Work of Art

At CAM, Anne Brennan moved from volunteer to curator to museum director

CAMERON ART MUSEUM looms in midtown Wilmington, a beautiful modernist building of stone and glass. Since 2011, ANNE BRENNAN, who has worked within its walls for twenty years and now serves as executive director, has guided its mission and focus.

“CAM is a curious creation,” Brennan says. “There is no other museum in North Carolina like it, in that it truly belongs to the community. We are not affiliated with a university, the state, city, or county in any way. We are our own stakeholders, and we all need to feel it is ‘our’ museum.” These ideas of accessibility and ownership are embodied in the museum’s mission, as well as in Brennan’s history with it.

“I had frequented and loved the museum since I was a child and was committed to work in the nonprofit sector,” Brennan says. “St. John’s Museum of Art (as the Cameron Art Museum was then known) provided my first experience of seeing artwork in a gallery and was the place I took my first art classes.”

Brennan’s first official role at the museum was as a volunteer, helping to update member files. She knew that when full-time positions were available, volunteers were often considered first. When the position of curator and registrar of collections opened, she applied and got the job – with a caveat.

“Having known me primarily as an artist, (then director Ren Brown) offered the job stating, ‘I can teach you this work. What I can’t teach you is having an eye.’”

She immediately left his office, walked to the library, and looked up word “curator.” It was a rocky beginning, but a beginning nevertheless.

Over the past two decades, Brennan has become even more dedicated to and inspired by the Cameron Art Museum’s mission. As the only art museum in Southeastern North Carolina, it serves not just Wilmington, but the surrounding eight-county region. Its mission is focused on education, which it fulfills by providing opportunities for lifelong learning in the arts, serving as a cultural gathering place for the community, and supporting artists by stewarding their work.

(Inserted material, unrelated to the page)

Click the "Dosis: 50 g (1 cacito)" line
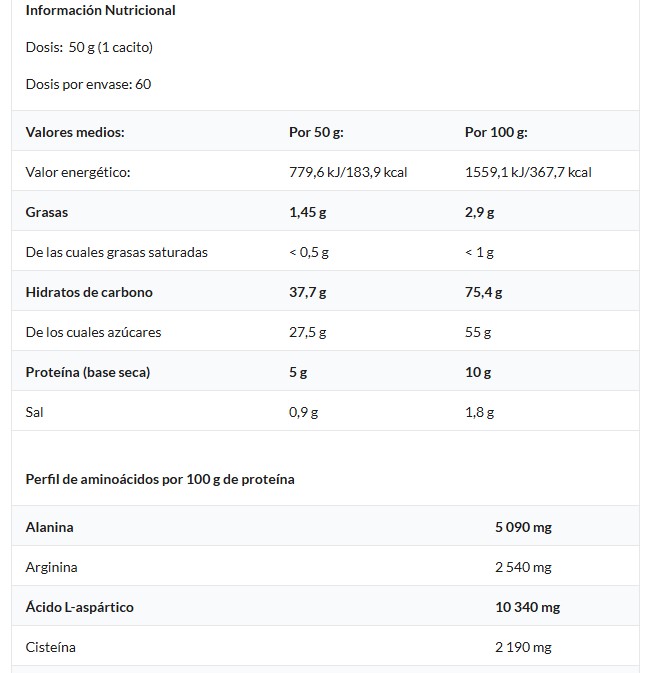 89,47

According to Brennan, “The life of CAM, in part, presents the identity and values of who our community is, who we are, not only to others but perhaps even more importantly, to ourselves.”

Despite this admirable mission, the Cameron Art Museum faces challenges, especially in regard to how art and culture are valued – or not.

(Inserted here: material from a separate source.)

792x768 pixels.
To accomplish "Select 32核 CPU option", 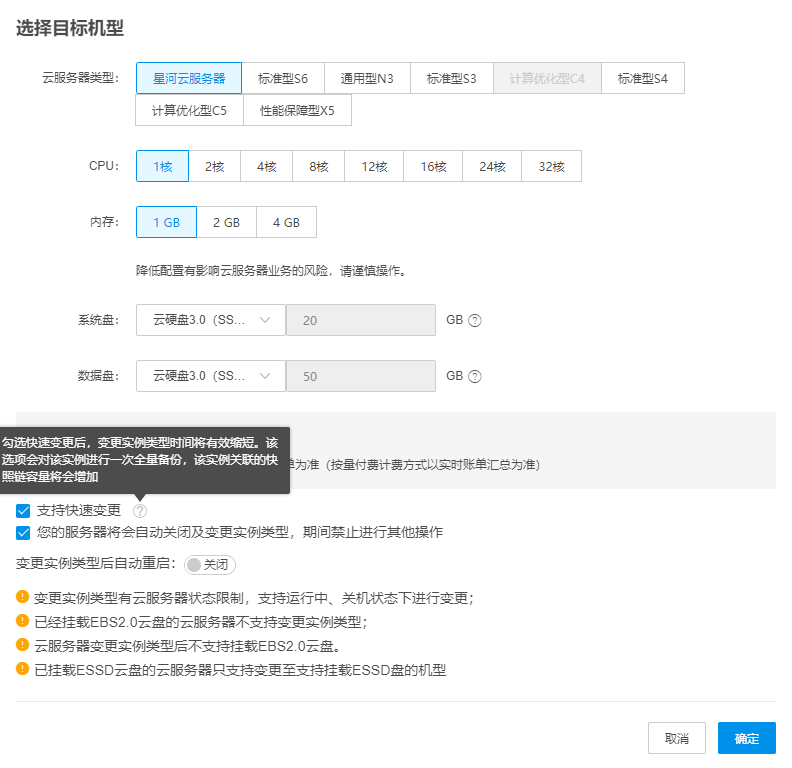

“The pursuit of art is often viewed publicly as entertainment or a leisure activity,” Brennan says. “However, its impact on children’s learning is immense and measurable.”

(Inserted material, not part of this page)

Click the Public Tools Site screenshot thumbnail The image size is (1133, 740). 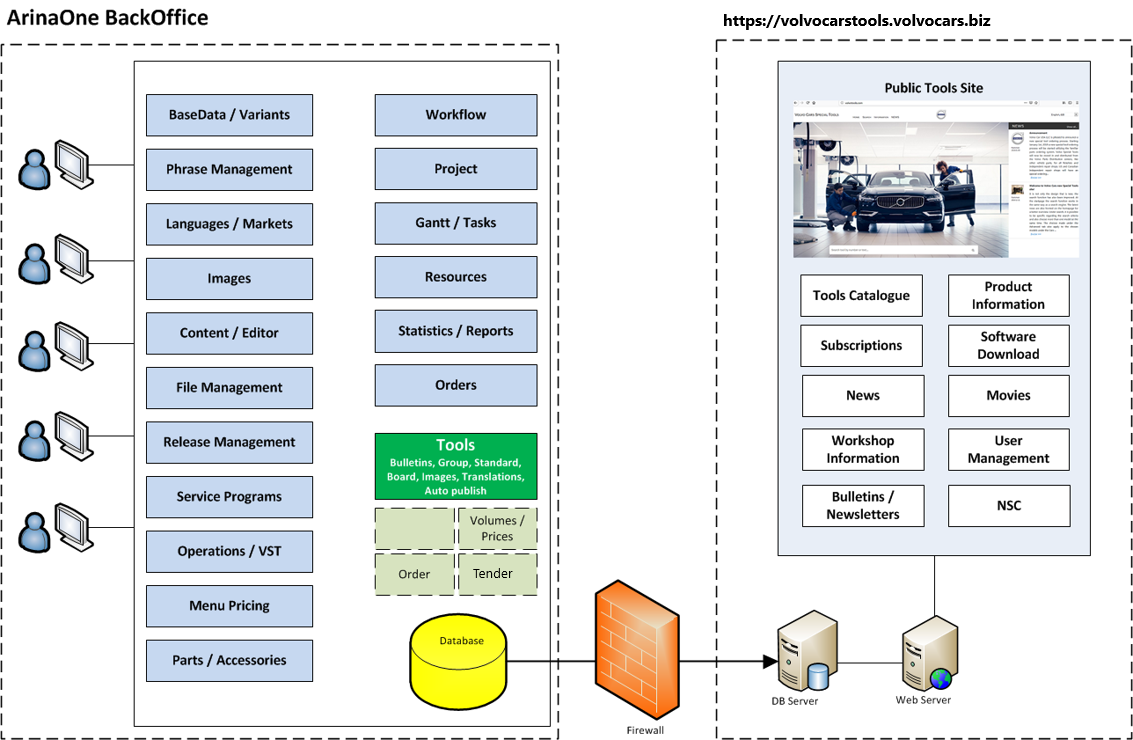934,177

Brennan is passionate about the idea that art education is a discipline that crosses socio-economic, religious, political, racial, and cultural borders, showing that we have more in common with one another than we might have thought.

“No matter how you look at all (the museum’s) challenges, when you peel back all the layers, the crux resides with education,” she says. “Funding both public and private, growth of the marketplace, employment for artists, growth of cultural values within the community – it all eventually follows.”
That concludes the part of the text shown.